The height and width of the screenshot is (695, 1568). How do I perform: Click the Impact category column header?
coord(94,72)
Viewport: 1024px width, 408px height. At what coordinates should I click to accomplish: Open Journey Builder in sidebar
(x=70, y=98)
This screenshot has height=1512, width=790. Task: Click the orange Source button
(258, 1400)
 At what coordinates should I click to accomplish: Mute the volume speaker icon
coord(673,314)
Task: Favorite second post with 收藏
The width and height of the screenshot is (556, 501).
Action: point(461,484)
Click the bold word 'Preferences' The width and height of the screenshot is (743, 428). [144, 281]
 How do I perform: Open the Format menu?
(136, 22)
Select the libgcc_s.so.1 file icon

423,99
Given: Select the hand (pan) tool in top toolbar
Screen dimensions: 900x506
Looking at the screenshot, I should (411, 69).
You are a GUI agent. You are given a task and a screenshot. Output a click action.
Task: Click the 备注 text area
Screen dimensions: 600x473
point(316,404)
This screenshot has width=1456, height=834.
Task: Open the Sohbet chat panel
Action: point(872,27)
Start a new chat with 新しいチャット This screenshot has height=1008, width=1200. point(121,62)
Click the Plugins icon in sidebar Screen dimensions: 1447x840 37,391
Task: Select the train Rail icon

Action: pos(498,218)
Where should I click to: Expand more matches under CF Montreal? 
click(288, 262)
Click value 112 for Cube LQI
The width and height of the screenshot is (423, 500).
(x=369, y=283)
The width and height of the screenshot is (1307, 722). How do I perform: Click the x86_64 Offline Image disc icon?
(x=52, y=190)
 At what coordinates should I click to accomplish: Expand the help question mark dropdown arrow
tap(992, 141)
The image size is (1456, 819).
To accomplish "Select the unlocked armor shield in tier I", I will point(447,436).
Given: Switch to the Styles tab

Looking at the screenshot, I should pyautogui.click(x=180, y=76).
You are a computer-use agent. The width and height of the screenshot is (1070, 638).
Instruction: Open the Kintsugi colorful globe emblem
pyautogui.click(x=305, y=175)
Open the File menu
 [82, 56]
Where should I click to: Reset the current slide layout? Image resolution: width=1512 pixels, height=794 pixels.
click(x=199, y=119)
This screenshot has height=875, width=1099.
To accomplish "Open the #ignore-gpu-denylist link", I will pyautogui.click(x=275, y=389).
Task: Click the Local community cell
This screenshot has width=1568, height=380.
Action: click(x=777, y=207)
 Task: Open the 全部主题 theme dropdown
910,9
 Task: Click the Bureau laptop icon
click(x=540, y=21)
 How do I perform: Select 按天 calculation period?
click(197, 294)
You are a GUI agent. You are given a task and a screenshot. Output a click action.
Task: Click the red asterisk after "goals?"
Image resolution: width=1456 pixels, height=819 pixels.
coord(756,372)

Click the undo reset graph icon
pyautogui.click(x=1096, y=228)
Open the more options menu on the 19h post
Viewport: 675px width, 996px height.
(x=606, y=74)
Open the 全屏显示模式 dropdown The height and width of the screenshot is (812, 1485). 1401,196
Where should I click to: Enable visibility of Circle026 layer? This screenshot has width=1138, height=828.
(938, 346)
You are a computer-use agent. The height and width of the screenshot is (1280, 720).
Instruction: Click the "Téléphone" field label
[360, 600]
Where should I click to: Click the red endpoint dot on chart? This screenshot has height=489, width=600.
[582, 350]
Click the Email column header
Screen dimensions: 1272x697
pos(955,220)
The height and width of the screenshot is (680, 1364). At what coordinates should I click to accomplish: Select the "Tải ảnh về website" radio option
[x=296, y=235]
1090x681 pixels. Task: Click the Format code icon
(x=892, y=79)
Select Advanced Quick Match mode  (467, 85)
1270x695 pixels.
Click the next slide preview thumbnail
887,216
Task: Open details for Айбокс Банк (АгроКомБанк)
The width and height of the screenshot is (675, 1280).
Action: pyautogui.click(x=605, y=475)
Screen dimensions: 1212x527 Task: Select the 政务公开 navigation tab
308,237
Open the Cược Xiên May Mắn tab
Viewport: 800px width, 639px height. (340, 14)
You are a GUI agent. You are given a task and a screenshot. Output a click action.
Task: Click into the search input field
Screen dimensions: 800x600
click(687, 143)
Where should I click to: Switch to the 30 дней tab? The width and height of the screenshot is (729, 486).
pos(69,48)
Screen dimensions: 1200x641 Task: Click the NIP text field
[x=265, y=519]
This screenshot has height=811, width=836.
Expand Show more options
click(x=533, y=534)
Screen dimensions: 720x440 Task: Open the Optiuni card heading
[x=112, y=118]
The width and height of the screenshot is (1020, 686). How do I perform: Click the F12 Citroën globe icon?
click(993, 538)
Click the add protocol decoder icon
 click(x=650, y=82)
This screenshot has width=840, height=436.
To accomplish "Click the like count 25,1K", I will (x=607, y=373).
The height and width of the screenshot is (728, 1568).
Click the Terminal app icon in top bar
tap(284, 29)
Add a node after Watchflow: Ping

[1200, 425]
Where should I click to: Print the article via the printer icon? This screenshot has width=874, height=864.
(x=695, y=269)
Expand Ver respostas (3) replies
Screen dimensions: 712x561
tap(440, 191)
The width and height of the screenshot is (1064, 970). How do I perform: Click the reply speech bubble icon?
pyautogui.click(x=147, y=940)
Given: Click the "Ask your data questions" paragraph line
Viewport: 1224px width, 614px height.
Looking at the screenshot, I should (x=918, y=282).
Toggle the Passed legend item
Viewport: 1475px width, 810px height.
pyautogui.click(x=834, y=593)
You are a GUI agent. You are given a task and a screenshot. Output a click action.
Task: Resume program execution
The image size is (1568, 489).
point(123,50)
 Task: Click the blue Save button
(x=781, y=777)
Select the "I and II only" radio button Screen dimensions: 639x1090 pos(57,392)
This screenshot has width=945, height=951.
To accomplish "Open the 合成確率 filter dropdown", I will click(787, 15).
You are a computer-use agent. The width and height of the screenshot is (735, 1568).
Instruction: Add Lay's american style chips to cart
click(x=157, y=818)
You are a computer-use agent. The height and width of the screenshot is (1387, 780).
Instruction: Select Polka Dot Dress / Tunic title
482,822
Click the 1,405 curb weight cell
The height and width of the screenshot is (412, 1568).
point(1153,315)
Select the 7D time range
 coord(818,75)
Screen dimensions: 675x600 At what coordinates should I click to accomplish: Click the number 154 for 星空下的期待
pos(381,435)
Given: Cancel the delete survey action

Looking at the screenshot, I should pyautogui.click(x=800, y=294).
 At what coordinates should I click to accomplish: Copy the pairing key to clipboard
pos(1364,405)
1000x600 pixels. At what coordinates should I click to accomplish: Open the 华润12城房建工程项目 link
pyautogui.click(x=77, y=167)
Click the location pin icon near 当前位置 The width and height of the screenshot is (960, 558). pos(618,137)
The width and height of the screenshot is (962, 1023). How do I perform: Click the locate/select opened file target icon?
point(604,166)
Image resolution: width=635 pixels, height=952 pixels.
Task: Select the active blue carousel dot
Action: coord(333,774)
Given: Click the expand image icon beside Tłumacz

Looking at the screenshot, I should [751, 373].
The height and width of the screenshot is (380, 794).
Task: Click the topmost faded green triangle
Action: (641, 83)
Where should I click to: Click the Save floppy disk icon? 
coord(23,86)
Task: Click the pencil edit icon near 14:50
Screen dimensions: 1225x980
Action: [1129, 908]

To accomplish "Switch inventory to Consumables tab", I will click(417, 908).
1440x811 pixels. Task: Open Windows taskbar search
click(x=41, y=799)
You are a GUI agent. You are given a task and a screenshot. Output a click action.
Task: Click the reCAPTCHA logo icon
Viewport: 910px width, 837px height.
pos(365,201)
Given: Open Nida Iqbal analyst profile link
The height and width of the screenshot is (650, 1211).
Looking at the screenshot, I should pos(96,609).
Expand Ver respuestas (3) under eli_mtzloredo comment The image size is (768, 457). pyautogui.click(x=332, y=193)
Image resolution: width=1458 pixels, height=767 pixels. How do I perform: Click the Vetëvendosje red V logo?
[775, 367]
******************************
What needs to be done:
Examine the records and pull out every line where the string "near" occurs.

Solution below:
Click the location pin icon near 当前位置 The width and height of the screenshot is (960, 558). pos(618,137)
Task: Click the pencil edit icon near 14:50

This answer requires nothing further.